Adam Smith on the dangers of faction and privilege seeking (1759)
Smith argues that “hostile factions” are constantly struggling to gain new government privileges and protect the ones they already have:
Every independent state is divided into many different orders and societies, each of which has its own particular powers, privileges, and immunities. Every individual is naturally more attached to his own particular order or society, than to any other. His own interest, his own vanity, the interest and vanity of many of his friends and companions, are commonly a good deal connected with it. He is ambitious to extend its privileges and immunities. He is zealous to defend them against the encroachments of every other order of society.

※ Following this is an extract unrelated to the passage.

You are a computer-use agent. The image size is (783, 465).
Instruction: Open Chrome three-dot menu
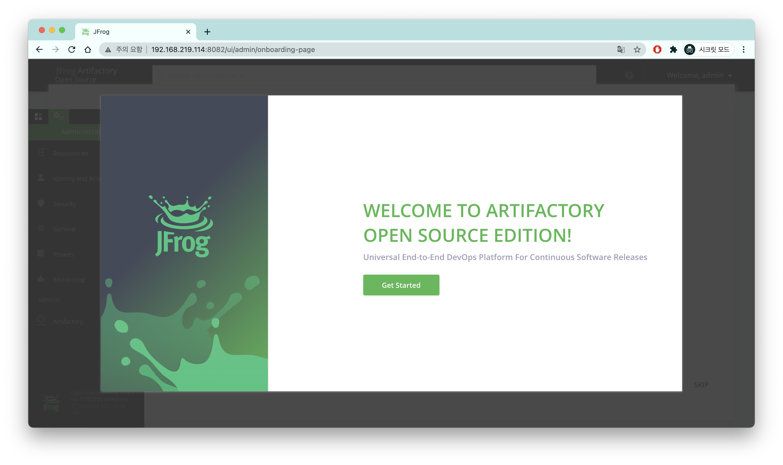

In his Theory of Moral Sentiments (1759) Smith has much to say about the dangers posed to society by factions, party-men, and men of system. Here he acknowledges that every faction tries to gain and then protect their “own particular powers, privileges, and immunities” but seems to be satisfied that, if there are enough of them, no one faction will become dominant and thereby pose a threat to the political equilibrium of the state. This seems to be a rather optimistic assessment which he tries to address a few passages further on. He raises the problem of what happens if, “amidst the turbulence and disorder of faction” one “successful party” which has become imbued with “a certain spirit of system” manages to become the dominant one. Driven by ideological “fanaticism” this party might decide to completely “remodel the constitution” and use violence to do so. Smith then introduces his wonderful analogy of the hand of the central planner arranging human beings on “the great chess-board of human society” which would most likely lead to dire consequences for humanity. Perhaps in order to avoid the dangers of the latter, it would be better to remove the temptations offered to the various factions by the state in the first place.